We must note that the pertinent Treasury regulations provide that the replies to the questions included on Form 730 are to be compiled each month "from the daily records required by §§ 44.4403-1 and 44.6001-1." Treas. Reg. § 44.6011(a)-1(a). It might therefore be argued that Form 730 is merely a monthly abstract of records essentially similar to those required to be preserved by the regulations in Shapiro. The difficulties with this argument are two. First, it is scarcely plain that the records required here are "of the same kind [the taxpayer] has customarily kept." 335 U.S., at 5, n. 3. Second, and more important, there are, as we have indicated, other points of significant dissimilarity between this situation and that in Shapiro. We have concluded that in combination these points of difference preclude any appropriate application to these circumstances of the "required records" doctrine.
Finally, as in Marchetti, we have been urged by the United States to permit continued enforcement of the wagering excise tax requirements by imposing restrictions upon the use by state and federal authorities of information obtained as a consequence of payment of the tax. We recognize that § 6107 (see Marchetti, supra, at 59, n. 15) is not by its terms applicable to the excise tax, and that there is no similar statutory obligation that the Commissioner provide prosecutors with listings of those who have paid the excise tax. Nonetheless, it would be inappropriate to impose such restrictions upon one portion of a statutory system, when we have concluded that it would be improper, for reasons discussed in Marchetti, to do so upon "an integral part" of the same system. We therefore decline to impose the restrictions urged by the United States.
H.R. Rep. No. 586, 82d Cong., 1st Sess., 60.
There remain for disposition the substantive counts for willful failure to pay the occupational tax, and the count for conspiracy to defraud. The latter was bottomed on allegations that petitioner had conspired to evade payment both of the excise tax and of the occupational tax. Petitioner has consistently contended that the constitutional privilege should have prevented his conviction on the conspiracy count, evidently on the basis that, insofar as it is founded on his failure to pay the excise tax, this count raises questions identical with those presented by the substantive counts for failure to pay that tax. We agree, and conclude that a taxpayer may not be convicted of conspiracy to evade payment of the tax, if the constitutional privilege would properly prevent his conviction for willful failure to pay it. Cf. Marchetti v. United States, supra, at 60-61.

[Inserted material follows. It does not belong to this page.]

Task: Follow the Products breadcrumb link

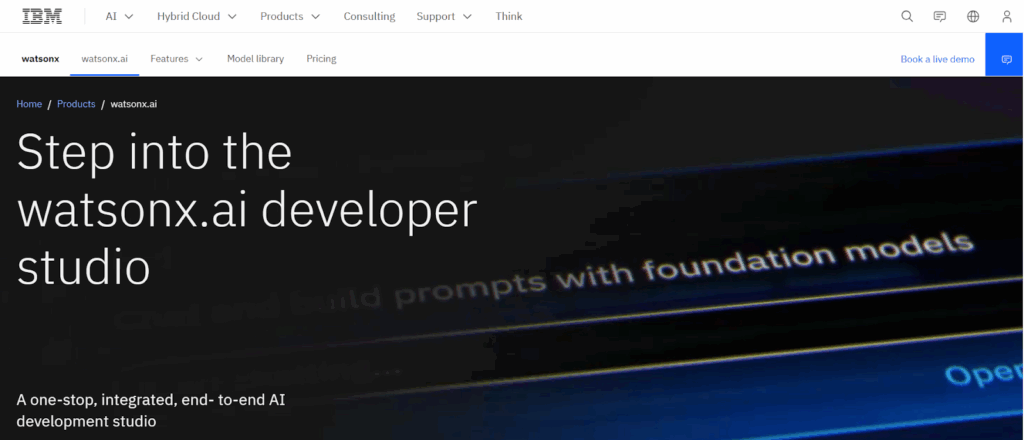Action: tap(76, 104)
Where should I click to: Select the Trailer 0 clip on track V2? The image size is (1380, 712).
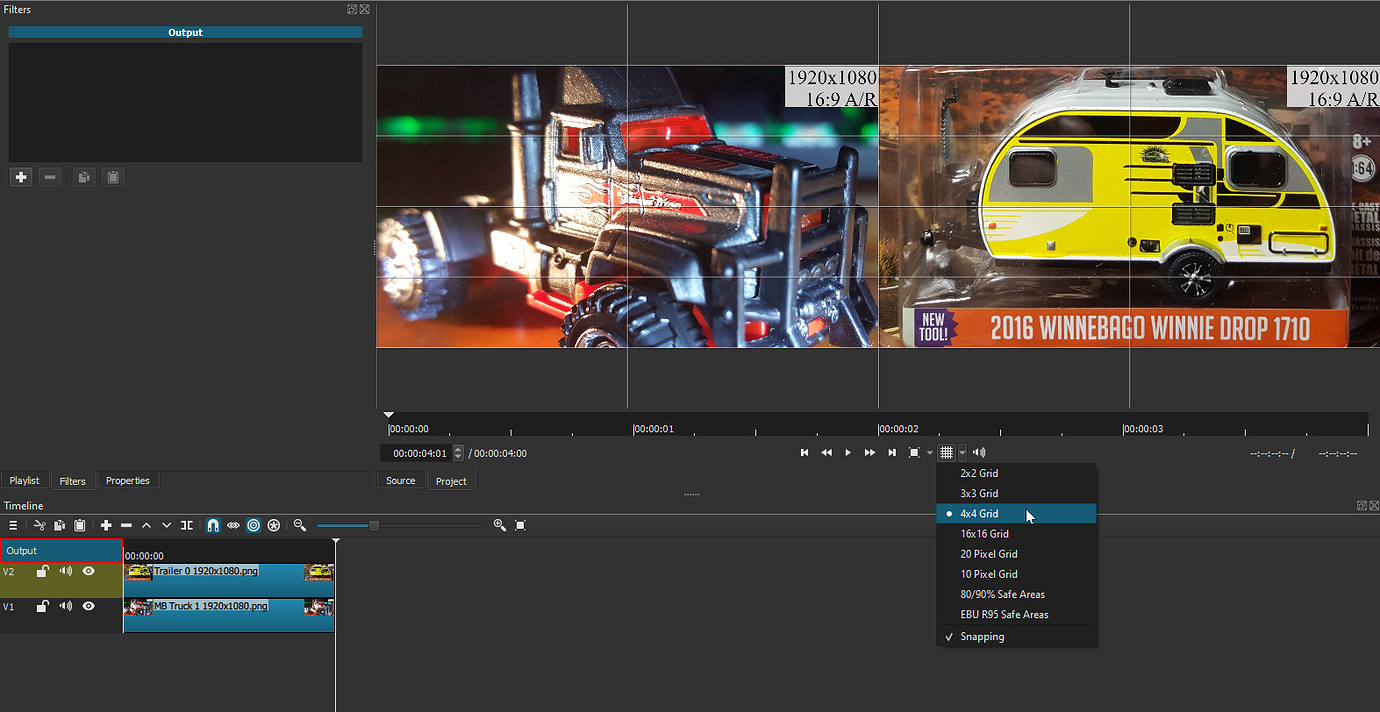pyautogui.click(x=228, y=578)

Section 4411 provides that the occupational tax must be paid "by each person who is liable for tax under section 4401" and by each person who receives wagers for one liable under § 4401. It might therefore be argued that since petitioner is entitled to claim the constitutional privilege in defense of a prosecution for willful failure to pay the excise tax, he is thereby freed from liability for the occupational tax. We cannot accept such an argument. We do not hold today either that the excise tax is as such constitutionally impermissible, or that a proper claim of privilege extinguishes liability for taxation; we hold only that such a claim of privilege precludes a criminal conviction premised on failure to pay the tax.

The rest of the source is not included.